A 1998 survey in Ghibe suggests that the burden for the near eradication and sustained suppression of tsetse populations in the region has not been shared equally among households (unpublished survey data). Among 126 randomly selected households, only 77 (about 60%) applied pour-ons. And among users, there were significant differences in pour-on use-intensity, measured as the proportion of treated animals in farmers' herds.5 In addition, a strong positive relationship between farmer income and intensity of pour-on use was discerned.6 Most significantly, the data also exposed a very uneven spatial distribution of use-intensity across income groups (Figure 2).7 Not only do high-income farmers exhibit higher use-intensities of pour-ons, they also tend to reside in close proximity to one another. So, too, do poorer households with low use-intensities.
5. The maximum use-intensity was 100 % of the herd, the minimum was 9%, and the mean was 38%. (unpublished survey data).
6. Off-farm income sources are relatively few in the region and only income from agricultural sources was measured. Two-stage least squares regression analysis revealed that in addition to income, the number of oxen as a share of herd size, and the number of men as a share of family size had significant positive effects on use-intensity (unpublished data).
7. Median incomes and use-intensities were used to classify farmers into four groups covering high and low income and use-intensity.
These findings confirm those of Swallow et al. (1995) that externalities (or spillover effects) have been crucial to the outcome of the Ghibe trial. Spillovers arise because cattle owned by several households living in close proximity to one another are brought into collective herds numbering between 30 and 80 and tended by one of the herd owners (Swallow et al. 1995). While there is little overlap in grazing areas used by different herds, these areas adjoin one another. Region-wide reductions in disease prevalence—covering all grazing areas and homesteads—point to efficient and equity-enhancing vector control: the richest households have contributed the most to control, which has been equally consumed by poorer households.

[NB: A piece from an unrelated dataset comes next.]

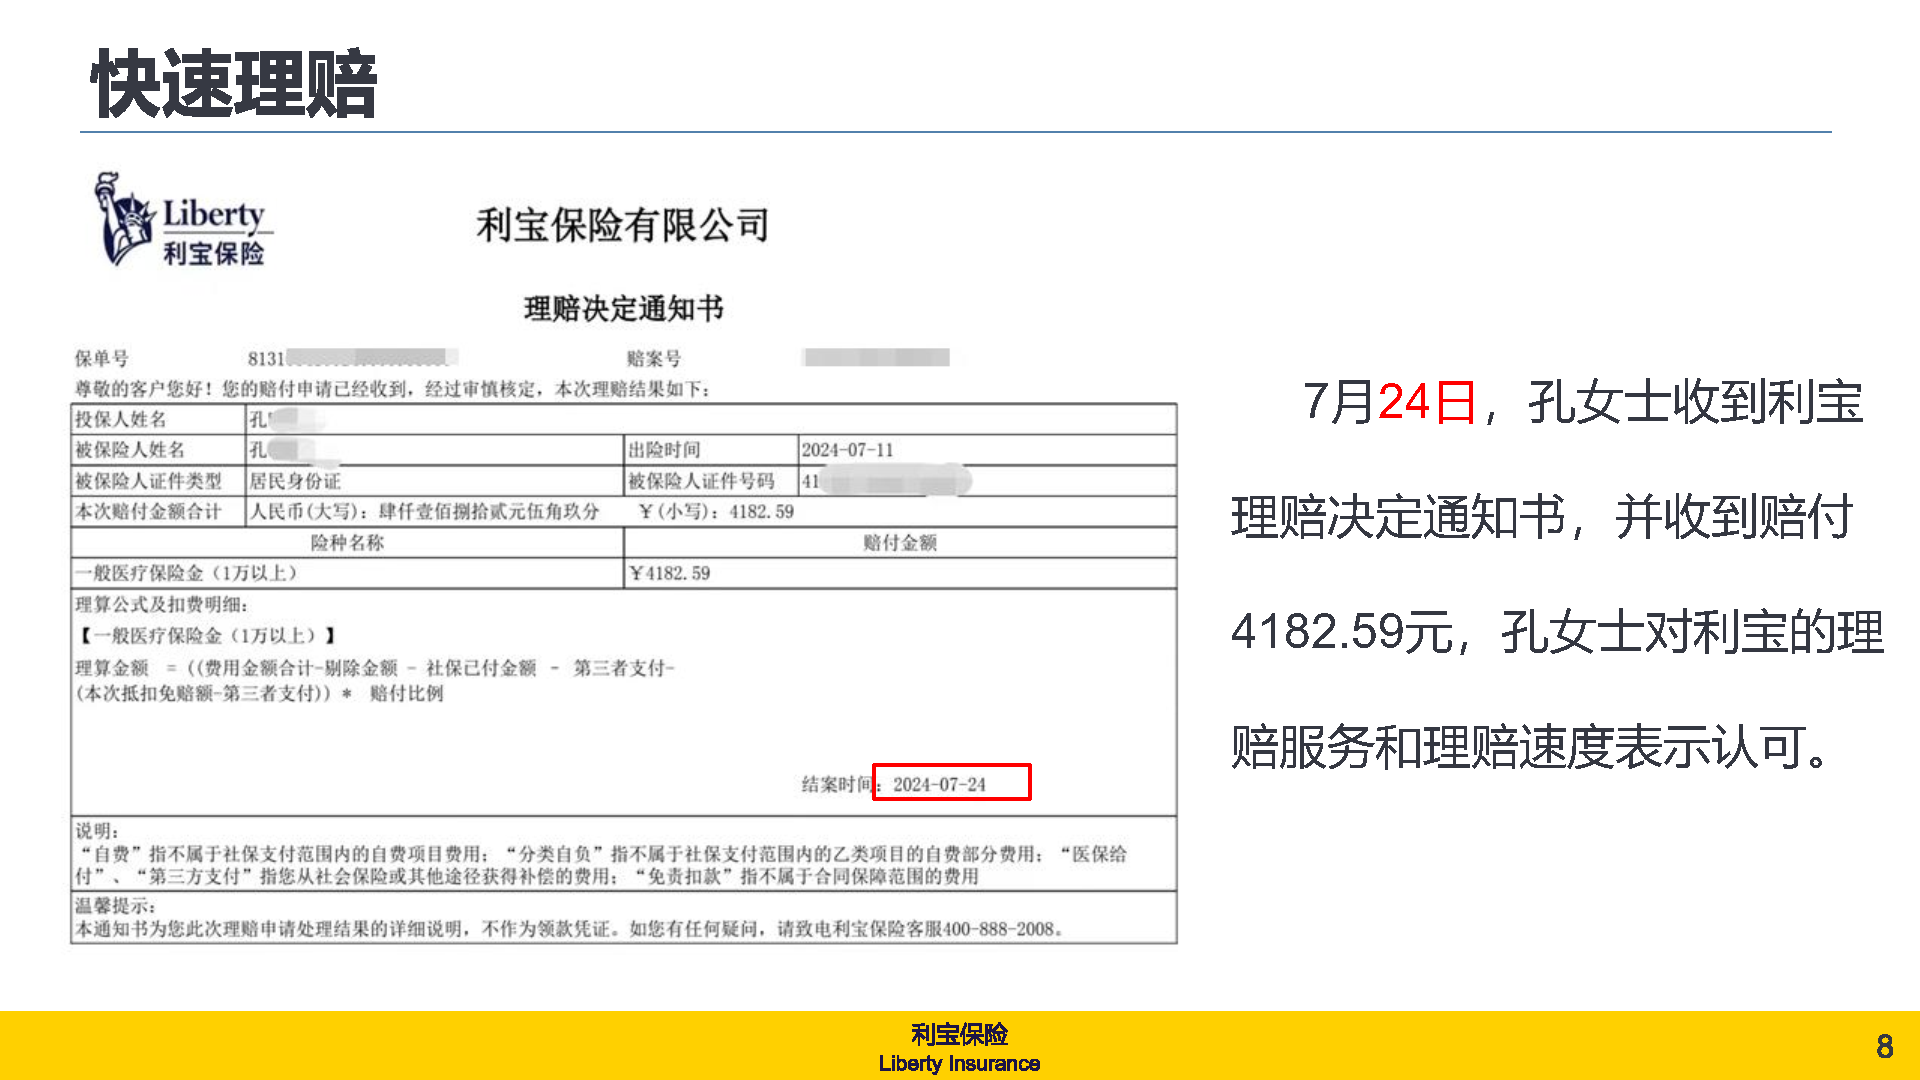This screenshot has height=1080, width=1920.
Task: Click the ¥4182.59 table cell
Action: point(669,573)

Physical features of the region and associated changes in land use have also contributed to the positive outcome. The control area is located in a relatively gently sloping part of the valley. On one side, it is bordered by a mountain range that reaches an altitude unsuitable for tsetse flies, and on the other by a highland area of intensive cultivation that is also a poor habitat for flies. As a result, once initial suppression of tsetse flies was achieved, the risk of reinvasion was minimal. In addition, the clear economic gains from control induced sustained in-migration from other parts of Ethiopia, major expansions in livestock and human populations, and thus steady removal of tsetse habitats (Swallow et al. 1998b).
The importance of these interacting and mutually reinforcing processes emerges upon consideration of why a similar control initiative has been less successful in another part in the valley (ILRI 1998). This second area is located in a more rugged and lower elevation part of the valley. Animals graze in a few herds, which are spread unevenly across the valley. This leaves large areas of tsetse habitat with inadequate cattle-to-fly contact, most notably the dense thickets along the Ghibe River itself and a number of its tributaries, all of which represent reinvasion fronts. Human and cattle populations within the control area remain small, sparse, and, most critically, with little pressure or incentive to expand. Thus despite regular treatment of cattle with pour-ons, vector challenge and disease prevalence remain high.
Figure 2. Farm income and insecticide pour-on use-intensity in Ghibe Valley, Ethiopia.